▶ [Task statement]:
Find "Click View All in Token Allocation" and "You are a computer-use agent." in the records below. Copy the lines holding them and every line between, exactly, and no others.

▶ [Records to process]:
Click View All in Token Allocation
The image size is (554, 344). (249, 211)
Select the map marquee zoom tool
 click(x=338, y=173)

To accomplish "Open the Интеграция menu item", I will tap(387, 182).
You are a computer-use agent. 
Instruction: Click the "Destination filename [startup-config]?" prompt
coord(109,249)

---

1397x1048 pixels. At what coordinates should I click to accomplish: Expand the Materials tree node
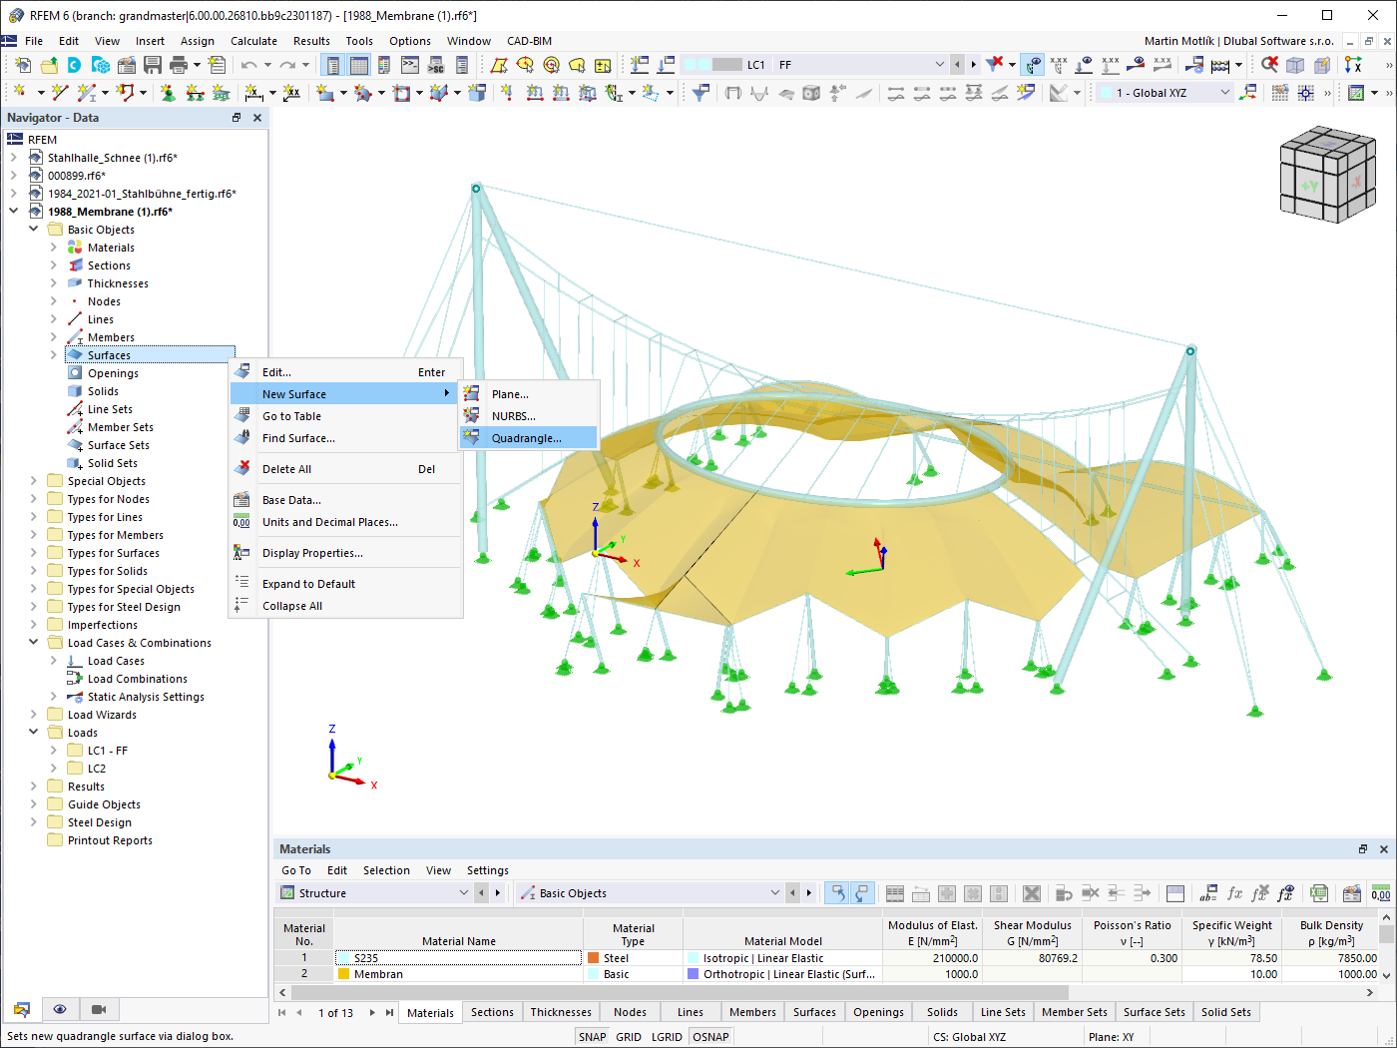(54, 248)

▶ [Output for this exercise]:
Click View All in Token Allocation
The image size is (554, 344). (249, 211)
Select the map marquee zoom tool
 click(x=338, y=173)

To accomplish "Open the Интеграция menu item", I will tap(387, 182).
You are a computer-use agent. 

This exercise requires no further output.